**Task item**
Below are records with pictures; copy word for word only the lines between the line with "Given: Click the circle" and the line with "You are a GUI", inclusive, and drop the pictures.

**Data**
Segment Open
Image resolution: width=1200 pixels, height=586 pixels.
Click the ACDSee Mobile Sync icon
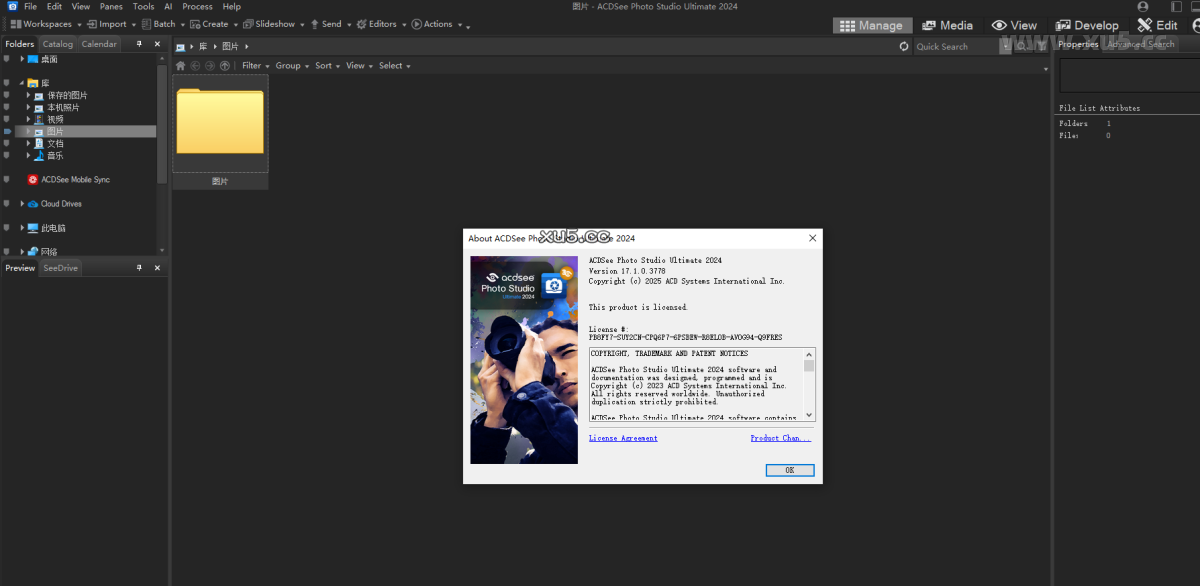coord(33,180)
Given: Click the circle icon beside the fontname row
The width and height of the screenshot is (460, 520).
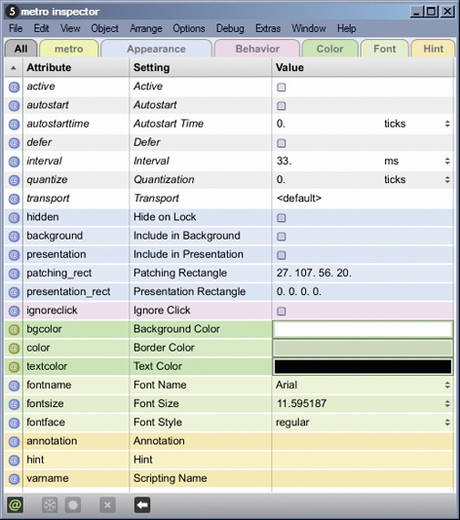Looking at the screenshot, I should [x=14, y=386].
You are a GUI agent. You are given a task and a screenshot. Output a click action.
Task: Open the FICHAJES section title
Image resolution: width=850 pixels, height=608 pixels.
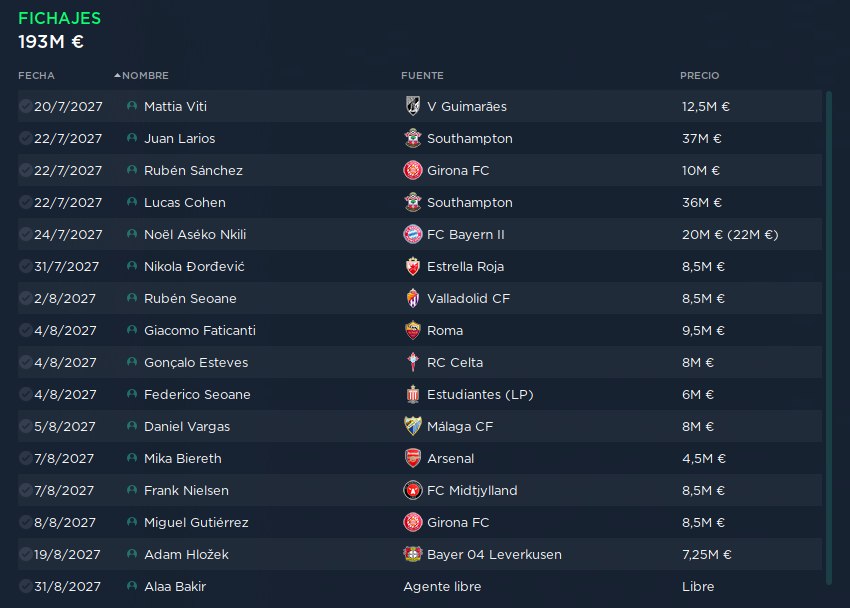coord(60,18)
Segment Closed
Segment Open
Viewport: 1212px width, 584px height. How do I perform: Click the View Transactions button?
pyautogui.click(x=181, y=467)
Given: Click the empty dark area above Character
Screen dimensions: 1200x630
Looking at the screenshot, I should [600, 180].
Segment Closed
Segment Open
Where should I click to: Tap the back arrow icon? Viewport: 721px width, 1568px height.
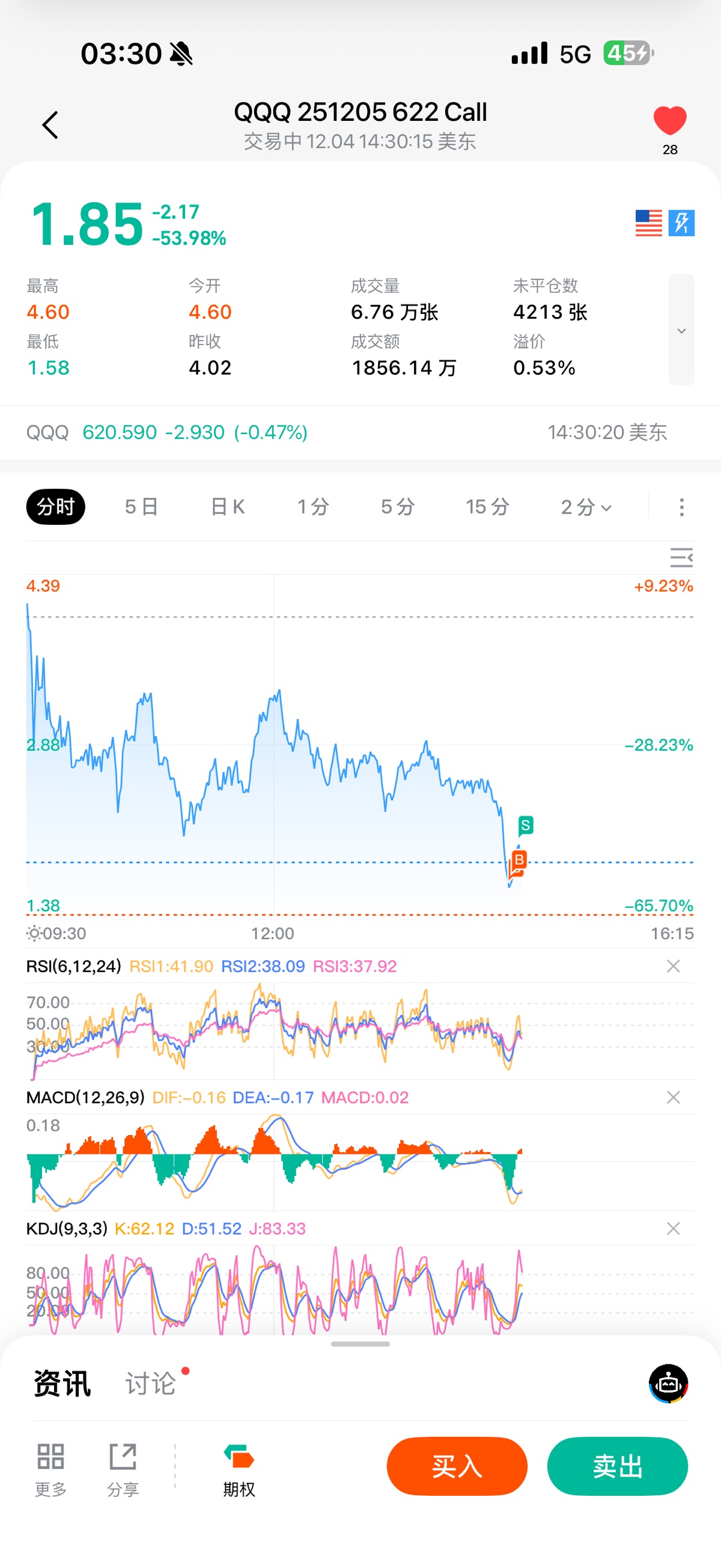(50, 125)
Segment Closed
**Task result**
Given: Click the circle icon beside the fontname row
The width and height of the screenshot is (460, 520).
Looking at the screenshot, I should [x=14, y=386].
You are a GUI agent. You are given a task and a screenshot. Output a click action.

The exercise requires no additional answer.